Goal of the exercise: Collect every line of the records below that contains the word "beside".

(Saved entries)
- Opening Delimiter -

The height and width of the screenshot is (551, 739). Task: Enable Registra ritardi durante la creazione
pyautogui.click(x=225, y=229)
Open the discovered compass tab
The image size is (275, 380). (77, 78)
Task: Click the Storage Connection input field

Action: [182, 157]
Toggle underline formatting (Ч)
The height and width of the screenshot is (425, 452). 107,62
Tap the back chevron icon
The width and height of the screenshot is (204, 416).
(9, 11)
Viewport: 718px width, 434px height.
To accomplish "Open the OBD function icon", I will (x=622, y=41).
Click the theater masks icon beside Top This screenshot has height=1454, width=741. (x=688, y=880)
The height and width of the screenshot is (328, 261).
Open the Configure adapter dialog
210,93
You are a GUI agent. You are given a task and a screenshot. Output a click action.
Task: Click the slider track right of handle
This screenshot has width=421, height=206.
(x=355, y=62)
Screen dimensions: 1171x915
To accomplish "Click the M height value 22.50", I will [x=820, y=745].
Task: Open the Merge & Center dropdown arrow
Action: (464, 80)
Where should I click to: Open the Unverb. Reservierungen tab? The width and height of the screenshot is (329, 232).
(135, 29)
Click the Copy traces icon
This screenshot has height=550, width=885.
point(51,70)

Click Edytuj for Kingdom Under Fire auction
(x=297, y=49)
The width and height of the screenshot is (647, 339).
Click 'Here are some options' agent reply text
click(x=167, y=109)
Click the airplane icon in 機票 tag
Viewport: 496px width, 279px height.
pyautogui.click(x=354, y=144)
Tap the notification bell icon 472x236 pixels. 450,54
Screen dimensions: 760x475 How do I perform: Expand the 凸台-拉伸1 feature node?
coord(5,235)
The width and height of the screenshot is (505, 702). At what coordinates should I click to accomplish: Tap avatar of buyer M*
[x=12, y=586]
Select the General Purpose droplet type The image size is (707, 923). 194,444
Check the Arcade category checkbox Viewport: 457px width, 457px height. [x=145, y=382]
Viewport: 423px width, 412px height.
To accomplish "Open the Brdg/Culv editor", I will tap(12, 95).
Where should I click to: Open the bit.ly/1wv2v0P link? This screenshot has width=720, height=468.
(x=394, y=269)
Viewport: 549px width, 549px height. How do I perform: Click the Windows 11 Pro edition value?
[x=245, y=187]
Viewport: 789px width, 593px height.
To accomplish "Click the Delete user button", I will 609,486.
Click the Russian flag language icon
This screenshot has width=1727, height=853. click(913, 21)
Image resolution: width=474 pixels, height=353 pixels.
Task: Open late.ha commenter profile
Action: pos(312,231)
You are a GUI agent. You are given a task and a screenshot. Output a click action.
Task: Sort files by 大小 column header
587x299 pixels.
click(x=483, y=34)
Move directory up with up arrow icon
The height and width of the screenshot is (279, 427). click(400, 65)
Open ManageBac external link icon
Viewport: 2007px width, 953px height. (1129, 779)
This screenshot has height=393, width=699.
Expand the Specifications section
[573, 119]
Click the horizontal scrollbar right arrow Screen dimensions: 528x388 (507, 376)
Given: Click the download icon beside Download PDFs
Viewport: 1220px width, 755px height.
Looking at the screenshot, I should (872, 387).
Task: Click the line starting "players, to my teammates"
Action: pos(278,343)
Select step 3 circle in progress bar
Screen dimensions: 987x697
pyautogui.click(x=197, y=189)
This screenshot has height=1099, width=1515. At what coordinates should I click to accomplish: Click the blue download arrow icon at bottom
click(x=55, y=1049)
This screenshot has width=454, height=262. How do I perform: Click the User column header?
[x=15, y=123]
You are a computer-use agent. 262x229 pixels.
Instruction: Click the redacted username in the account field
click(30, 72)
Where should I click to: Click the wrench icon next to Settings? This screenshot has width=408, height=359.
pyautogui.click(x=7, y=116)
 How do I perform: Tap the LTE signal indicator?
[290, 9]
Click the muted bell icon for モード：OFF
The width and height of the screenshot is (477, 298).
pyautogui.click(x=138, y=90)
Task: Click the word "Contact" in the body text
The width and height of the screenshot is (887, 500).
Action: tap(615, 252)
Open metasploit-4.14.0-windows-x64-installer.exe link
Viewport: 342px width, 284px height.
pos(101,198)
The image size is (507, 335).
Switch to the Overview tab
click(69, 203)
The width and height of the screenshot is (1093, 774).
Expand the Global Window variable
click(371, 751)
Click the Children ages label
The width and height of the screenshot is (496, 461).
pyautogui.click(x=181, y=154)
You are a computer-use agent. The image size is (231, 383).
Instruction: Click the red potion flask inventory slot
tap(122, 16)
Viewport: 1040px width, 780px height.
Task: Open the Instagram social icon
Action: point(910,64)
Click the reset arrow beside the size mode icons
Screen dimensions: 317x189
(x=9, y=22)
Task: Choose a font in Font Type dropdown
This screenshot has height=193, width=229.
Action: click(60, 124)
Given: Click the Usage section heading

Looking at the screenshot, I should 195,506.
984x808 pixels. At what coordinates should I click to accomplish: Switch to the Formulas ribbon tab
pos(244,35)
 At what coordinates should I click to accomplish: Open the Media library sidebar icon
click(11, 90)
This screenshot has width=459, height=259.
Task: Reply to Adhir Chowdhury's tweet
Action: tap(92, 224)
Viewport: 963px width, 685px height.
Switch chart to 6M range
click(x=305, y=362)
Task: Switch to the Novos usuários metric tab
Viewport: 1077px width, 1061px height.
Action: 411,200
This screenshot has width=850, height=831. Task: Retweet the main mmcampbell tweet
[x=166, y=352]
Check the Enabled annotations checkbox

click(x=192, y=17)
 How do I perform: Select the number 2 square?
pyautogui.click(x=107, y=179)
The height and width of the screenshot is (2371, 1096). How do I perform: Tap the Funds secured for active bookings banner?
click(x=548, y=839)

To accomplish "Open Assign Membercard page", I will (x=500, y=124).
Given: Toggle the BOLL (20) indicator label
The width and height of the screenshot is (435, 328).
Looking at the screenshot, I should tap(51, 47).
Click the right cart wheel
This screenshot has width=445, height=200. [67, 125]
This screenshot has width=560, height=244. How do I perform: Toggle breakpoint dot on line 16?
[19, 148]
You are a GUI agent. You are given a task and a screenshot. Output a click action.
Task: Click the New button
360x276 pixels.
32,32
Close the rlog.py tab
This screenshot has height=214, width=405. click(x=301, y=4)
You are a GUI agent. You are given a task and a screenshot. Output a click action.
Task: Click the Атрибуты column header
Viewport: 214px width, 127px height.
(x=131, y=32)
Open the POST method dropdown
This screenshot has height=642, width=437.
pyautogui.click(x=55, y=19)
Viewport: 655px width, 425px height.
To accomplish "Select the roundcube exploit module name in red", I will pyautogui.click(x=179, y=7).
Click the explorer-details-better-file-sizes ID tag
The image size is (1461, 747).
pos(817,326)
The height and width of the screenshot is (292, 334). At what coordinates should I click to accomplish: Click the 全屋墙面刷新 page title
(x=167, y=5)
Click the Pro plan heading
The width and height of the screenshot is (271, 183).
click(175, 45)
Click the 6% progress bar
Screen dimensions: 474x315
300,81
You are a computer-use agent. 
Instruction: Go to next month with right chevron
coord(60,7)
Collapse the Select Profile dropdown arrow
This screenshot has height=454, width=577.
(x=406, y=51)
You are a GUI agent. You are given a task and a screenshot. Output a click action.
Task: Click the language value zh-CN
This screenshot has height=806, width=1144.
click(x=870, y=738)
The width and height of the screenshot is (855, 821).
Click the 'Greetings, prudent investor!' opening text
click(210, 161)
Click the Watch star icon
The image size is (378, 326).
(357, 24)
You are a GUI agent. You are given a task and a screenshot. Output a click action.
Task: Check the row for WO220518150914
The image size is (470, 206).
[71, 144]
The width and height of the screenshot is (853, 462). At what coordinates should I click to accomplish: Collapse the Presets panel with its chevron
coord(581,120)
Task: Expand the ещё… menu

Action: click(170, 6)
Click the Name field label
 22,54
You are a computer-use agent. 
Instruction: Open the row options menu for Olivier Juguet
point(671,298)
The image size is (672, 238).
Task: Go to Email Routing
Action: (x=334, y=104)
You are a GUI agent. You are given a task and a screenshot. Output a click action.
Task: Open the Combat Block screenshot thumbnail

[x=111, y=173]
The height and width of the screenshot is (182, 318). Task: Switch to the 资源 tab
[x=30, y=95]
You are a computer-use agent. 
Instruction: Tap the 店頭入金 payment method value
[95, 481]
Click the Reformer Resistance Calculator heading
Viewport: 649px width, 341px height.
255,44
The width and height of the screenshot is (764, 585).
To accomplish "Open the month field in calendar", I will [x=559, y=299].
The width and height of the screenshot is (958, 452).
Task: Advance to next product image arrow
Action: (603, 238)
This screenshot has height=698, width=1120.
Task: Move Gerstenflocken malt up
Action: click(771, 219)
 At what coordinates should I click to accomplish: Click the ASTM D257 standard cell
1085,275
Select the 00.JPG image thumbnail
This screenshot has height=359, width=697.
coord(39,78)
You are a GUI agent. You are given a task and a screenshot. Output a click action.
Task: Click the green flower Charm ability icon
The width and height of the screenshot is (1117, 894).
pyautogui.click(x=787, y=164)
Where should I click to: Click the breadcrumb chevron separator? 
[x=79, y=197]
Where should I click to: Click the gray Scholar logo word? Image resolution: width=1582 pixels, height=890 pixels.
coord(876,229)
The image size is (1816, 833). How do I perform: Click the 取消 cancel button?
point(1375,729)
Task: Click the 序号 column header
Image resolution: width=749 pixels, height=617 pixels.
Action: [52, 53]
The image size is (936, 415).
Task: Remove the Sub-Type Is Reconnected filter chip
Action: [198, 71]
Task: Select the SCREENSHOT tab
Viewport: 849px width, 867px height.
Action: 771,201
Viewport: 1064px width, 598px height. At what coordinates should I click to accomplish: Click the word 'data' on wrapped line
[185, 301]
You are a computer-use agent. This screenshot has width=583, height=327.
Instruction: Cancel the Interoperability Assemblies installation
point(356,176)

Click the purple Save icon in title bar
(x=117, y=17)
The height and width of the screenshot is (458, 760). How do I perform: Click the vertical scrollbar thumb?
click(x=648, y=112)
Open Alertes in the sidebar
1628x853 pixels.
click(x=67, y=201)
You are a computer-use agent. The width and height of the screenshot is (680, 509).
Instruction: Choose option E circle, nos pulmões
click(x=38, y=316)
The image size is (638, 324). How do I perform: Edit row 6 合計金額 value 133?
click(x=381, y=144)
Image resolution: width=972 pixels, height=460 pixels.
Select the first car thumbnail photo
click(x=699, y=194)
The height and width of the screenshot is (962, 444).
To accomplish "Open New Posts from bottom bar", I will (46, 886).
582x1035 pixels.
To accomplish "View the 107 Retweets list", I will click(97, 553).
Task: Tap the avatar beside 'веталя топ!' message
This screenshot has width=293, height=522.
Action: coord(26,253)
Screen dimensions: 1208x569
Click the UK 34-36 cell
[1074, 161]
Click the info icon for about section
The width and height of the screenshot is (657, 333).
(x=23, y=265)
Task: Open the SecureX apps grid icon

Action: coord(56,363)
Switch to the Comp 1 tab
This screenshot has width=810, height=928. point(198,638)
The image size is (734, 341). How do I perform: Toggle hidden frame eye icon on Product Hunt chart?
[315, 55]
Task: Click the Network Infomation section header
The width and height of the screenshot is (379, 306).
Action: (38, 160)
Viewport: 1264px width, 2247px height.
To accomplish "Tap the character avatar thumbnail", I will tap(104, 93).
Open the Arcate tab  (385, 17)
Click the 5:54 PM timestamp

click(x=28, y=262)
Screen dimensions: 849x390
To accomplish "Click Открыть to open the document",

- Closing Delimiter -

Result for this task:
Click the theater masks icon beside Top This screenshot has height=1454, width=741. (x=688, y=880)
Given: Click the download icon beside Download PDFs
Click the reset arrow beside the size mode icons
Task: Tap the avatar beside 'веталя топ!' message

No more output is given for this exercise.